Un estudio revela que el teletrabajo ha cambiado la forma en que los empleados afrontan una enfermedad leve. En España, el 17,2 % de los trabajadores en remoto asegura que continúa trabajando desde la cama cuando se encuentra mal, mientras que solo el 10,5 % solicita la baja médica.
El teletrabajo se ha asentado en España como una modalidad laboral habitual, pero también ha abierto nuevos debates sobre los límites entre la vida personal, el descanso y las obligaciones profesionales.
Un reciente análisis elaborado por iGaming.com señala que muchos empleados en remoto continúan trabajando incluso cuando están enfermos. Según los datos del estudio, el 17,2 % de los teletrabajadores en España reconoce que desempeña sus tareas desde la cama cuando sufre alguna indisposición.
La mayoría, sin embargo, mantiene su rutina habitual frente al ordenador. El informe indica que el 65,1 % de los trabajadores a distancia sigue conectado desde su puesto de trabajo en casa, aunque no se encuentre en buenas condiciones físicas.
La investigación se realizó a partir de las respuestas de 4.000 empleados en remoto de Reino Unido, Alemania, Italia y España. En el caso español, los datos muestran una baja tendencia a solicitar incapacidad temporal. Solo el 10,5 % de los encuestados afirma pedir la baja cuando tiene un problema médico, el porcentaje más bajo entre los países analizados.
El estudio también apunta a una posible relación entre este comportamiento y el nivel de vigilancia empresarial. España aparece como el país con mayor grado de supervisión dentro de la muestra. Un 64,8 % de los trabajadores consultados asegura que su empresa controla de cerca su rendimiento y su conexión durante la jornada.
Otro dato relevante es que el 45,8 % de los empleados afirma que se ausenta menos por motivos de salud desde que trabaja desde casa. Aunque esta reducción podría parecer positiva, los expertos advierten de que no necesariamente significa que los trabajadores estén más sanos.

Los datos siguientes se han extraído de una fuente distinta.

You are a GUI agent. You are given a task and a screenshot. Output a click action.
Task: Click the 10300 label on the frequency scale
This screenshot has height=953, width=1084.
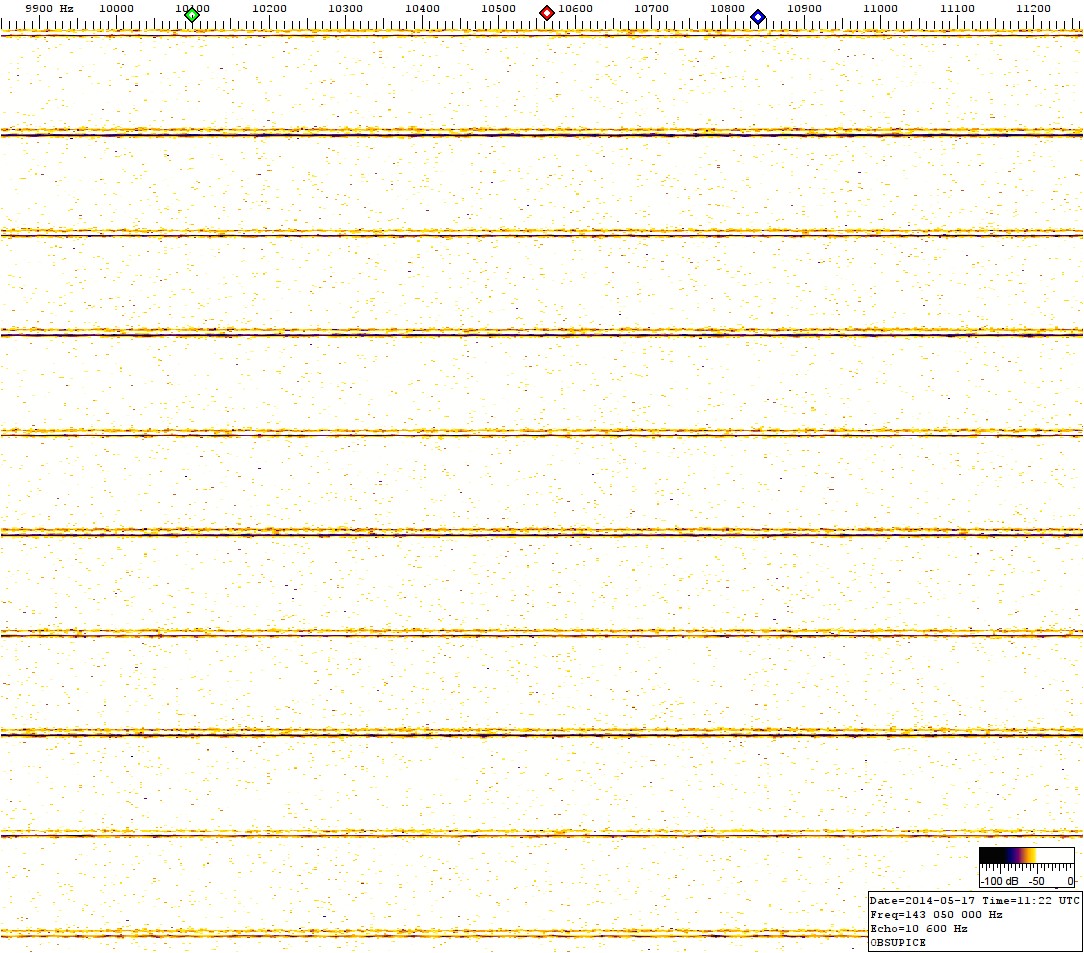click(x=346, y=8)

Por el contrario, el informe sugiere que el teletrabajo puede estar favoreciendo el llamado presentismo digital, una práctica en la que los empleados siguen cumpliendo con sus tareas pese a no estar en condiciones adecuadas para trabajar.
Este fenómeno refleja uno de los principales desafíos del trabajo remoto: garantizar la flexibilidad sin convertir el hogar en un espacio donde resulte cada vez más difícil desconectar, descansar o recuperarse de una enfermedad.